O quadro clínico é variável, podendo incluir astenia, palidez, equimoses ou sangramentos devido a trombocitopenia, infecções recorrentes por neutropenia, e organomegalias (esplenomegalia, hepatomegalia). Em subtipos específicos, como neoplasias de mastócitos, podem ocorrer sintomas de liberação de mediadores: prurido, rubor, dor abdominal, hipotensão e reações anafilactoides. Linfadenopatias persistentes e febre de origem desconhecida são comuns, e em casos avançados, pode haver envolvimento extramedular, como infiltração cutânea ou óssea.

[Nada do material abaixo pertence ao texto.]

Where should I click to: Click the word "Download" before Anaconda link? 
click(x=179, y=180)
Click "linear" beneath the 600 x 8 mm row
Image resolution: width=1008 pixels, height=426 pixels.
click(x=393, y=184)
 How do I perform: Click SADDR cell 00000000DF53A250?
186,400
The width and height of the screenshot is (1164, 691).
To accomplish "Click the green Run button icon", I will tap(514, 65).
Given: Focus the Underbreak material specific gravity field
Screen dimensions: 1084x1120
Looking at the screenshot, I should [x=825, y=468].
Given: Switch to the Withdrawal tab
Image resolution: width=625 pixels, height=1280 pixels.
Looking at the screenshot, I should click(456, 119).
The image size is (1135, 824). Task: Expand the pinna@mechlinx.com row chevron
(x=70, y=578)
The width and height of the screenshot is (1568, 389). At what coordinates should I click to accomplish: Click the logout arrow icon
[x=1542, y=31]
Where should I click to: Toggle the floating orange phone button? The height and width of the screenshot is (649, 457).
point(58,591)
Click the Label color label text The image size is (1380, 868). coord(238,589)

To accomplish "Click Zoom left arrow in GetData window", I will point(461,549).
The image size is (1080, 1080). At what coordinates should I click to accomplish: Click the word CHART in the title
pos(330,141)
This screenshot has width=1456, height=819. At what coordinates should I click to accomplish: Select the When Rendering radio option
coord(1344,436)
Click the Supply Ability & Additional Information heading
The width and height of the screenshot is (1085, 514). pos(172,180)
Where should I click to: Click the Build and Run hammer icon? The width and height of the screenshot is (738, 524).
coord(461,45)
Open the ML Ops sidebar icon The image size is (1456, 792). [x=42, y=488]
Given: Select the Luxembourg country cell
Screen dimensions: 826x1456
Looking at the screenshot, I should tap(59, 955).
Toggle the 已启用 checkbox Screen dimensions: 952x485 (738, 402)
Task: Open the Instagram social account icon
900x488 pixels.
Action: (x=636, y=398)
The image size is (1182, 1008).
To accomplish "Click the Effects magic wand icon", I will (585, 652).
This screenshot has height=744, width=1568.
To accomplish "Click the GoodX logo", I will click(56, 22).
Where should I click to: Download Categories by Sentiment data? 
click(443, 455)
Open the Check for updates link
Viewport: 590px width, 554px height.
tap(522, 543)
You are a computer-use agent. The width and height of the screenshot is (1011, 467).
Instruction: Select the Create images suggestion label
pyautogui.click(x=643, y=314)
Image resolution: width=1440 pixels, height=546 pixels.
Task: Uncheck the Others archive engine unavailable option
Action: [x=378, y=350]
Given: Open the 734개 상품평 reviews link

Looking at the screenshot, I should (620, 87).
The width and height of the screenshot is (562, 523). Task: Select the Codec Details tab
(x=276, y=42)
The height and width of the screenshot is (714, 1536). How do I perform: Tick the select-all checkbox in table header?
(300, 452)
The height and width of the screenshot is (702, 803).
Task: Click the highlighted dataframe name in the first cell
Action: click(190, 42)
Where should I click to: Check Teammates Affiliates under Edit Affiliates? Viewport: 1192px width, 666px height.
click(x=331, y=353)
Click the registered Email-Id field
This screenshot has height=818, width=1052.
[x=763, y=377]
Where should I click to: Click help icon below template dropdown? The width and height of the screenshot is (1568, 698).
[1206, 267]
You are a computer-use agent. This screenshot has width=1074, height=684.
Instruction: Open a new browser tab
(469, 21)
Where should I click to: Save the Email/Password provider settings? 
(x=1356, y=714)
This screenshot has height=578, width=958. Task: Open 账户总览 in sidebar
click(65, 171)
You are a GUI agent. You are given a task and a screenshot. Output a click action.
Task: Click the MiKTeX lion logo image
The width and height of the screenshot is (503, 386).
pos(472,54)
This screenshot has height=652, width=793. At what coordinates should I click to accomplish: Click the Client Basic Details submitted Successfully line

A ausência de critérios diagnósticos para leucemias ou linfomas agressivos distingue essas entidades, mas a sobreposição sintomática com doenças malignas requer investigação minuciosa.

Complicações possíveis

Progressão para neoplasia maligna

Transformação para leucemia aguda ou linfoma agressivo, com piora do prognóstico e necessidade de tratamento intensivo.

Cito penias severas

Anemia sintomática, sangramentos por trombocitopenia ou infecções graves por neutropenia, requerendo suporte transfusional ou antimicrobiano.

Comprometimento de órgãos

Insuficiência hepática, renal ou esplênica devido a infiltração ou hiperesplenismo, podendo necessitar de intervenções como esplenectomia.

Síndromes paraneoplásicas

Manifestações autoimunes ou inflamatórias, como vasculite ou neuropatia, relacionadas à liberação de citocinas.

Epidemiologia

A incidência de neoplasias classificadas em D47 é baixa, estimada em 1-2 casos por 100.000 pessoas/ano, com predomínio em adultos de meia-idade e idosos, e distribuição similar entre sexos. Fatores de risco incluem exposição a radiação ionizante, quimioterapia prévia, síndromes de predisposição genética (ex.: anemia de Fanconi), e história familiar de doenças hematológicas. Geograficamente, a distribuição é uniforme, mas variações podem ocorrer devido a diferenças no acesso a diagnóstico. A sobrevida global é influenciada pelo subtipo, com neoplasias como tumores de mastócitos tendo melhor prognóstico comparedo a entidades com alto risco de transformação.

Prognóstico

O prognóstico é variável, dependendo do subtipo específico, carga mutacional, idade do paciente e presença de citopenias. Em geral, neoplasias de comportamento incerto têm curso indolente em muitos casos, com sobrevida prolongada, mas o risco de progressão para malignidade (ex.: leucemia mieloide aguda) pode chegar a 10-30% em 5 anos, conforme fatores como porcentagem de blastos na medula e alterações citogenéticas adversas. A estratificação de risco usando sistemas como o IPSS (International Prognostic Scoring System) para síndromes mielodisplásicas aplica-se a alguns subtipos, com sobrevida mediana variando de meses a anos. Intervenções precoces e monitoramento regular podem modificar a evolução, mas a mortalidade está frequentemente associada a complicações infecciosas, hemorrágicas ou transformação maligna.